Personal information
- Date of birth: 23 September 1997 (age 27)
- Place of birth: Leverkusen, Germany
- Height: 1.75 m (5 ft 9 in)
- Position(s): Attacking midfielder

Team information
- Current team: Al Khaldiya

Youth career
- 0000–2012: SV Schlebusch
- 2012–2016: 1. FC Köln

Senior career*
- Years: Team / Apps / (Gls)
- 2016–2018: 1. FC Köln II / 53 / (11)
- 2017–2018: 1. FC Köln / 1 / (0)
- 2018–2020: VfL Osnabrück / 58 / (5)
- 2020–2022: SV Sandhausen / 16 / (0)
- 2021: → 1. FC Kaiserslautern (loan) / 16 / (0)
- 2022–2024: Heracles Almelo / 57 / (10)
- 2024: → Sheriff Tiraspol (loan) / 5 / (0)
- 2024–2025: Sydney FC / 22 / (1)
- 2025-: Al Khaldiya / 0 / (0)

International career
- 2019: Morocco U23 / 1 / (0)

= Anas Ouahim =

German-Moroccan footballer (born 1997)

Anas Ouahim (born 23 September 1997) is a professional footballer who plays as an attacking midfielder for Al Khaldiya. Born in Germany, Ouahim represents Morocco internationally.

==Club career==
===Europe===
In May 2018, VfL Osnabrück announced Ouahim would join the club for the 2018–19 season from 1. FC Köln. He signed a two-year contract until 2020.

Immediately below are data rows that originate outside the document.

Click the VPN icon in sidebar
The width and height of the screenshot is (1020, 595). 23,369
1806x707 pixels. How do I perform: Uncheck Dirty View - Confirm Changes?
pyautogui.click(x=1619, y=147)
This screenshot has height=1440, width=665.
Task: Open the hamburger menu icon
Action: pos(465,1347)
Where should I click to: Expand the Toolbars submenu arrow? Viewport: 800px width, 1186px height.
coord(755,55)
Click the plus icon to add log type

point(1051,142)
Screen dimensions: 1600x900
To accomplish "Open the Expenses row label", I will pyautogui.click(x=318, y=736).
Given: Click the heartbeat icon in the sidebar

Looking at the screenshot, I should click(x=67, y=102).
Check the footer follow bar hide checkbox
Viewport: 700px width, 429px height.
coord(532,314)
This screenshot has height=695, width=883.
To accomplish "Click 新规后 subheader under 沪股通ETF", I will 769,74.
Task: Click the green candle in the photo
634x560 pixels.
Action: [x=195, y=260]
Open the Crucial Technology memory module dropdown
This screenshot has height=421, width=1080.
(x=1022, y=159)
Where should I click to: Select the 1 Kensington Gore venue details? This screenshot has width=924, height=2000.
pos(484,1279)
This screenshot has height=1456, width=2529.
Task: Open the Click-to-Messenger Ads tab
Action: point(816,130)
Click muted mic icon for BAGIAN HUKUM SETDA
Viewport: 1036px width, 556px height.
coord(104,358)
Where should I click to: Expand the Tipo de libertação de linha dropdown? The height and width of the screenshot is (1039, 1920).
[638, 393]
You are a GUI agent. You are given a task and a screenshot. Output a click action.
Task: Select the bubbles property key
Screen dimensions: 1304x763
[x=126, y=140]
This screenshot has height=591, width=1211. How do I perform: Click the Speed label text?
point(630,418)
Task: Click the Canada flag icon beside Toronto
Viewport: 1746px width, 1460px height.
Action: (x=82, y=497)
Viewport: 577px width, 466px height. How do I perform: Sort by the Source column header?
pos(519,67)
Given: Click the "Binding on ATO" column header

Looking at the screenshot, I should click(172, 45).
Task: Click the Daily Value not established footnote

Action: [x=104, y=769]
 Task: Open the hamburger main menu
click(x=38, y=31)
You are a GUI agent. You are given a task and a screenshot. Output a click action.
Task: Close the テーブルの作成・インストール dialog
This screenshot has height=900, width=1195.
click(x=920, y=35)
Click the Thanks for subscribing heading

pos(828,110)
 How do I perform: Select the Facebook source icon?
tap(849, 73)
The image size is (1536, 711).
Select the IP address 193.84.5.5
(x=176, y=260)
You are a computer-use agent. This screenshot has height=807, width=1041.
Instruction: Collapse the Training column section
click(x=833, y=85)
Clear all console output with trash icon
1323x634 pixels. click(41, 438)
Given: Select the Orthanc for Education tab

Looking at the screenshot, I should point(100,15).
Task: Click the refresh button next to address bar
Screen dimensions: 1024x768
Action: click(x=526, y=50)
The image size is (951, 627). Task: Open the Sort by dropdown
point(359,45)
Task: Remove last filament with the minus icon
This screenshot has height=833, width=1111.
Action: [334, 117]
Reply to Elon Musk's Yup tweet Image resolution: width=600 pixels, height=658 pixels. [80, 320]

On 31 January 2021, Ouahim signed a 2.5-year contract with Heracles Almelo in Eredivisie.

In March 2024, Ouahim joined Moldovan Super Liga club Sheriff Tiraspol on loan until the end of the calendar year.

===Sydney FC===
On 9 July 2024 Ouahim signed a 2-year deal with Australian A-League side Sydney FC.

==International career==
Ouahim was born in Germany and is of Moroccan descent. Ouahim represented the Morocco U23s in a 1–1 tie with the Mali U23s on 8 September 2019.

==Style of play==
Ouahim has been described as a very technical player who creates goal scoring opportunities and has an eye for goal.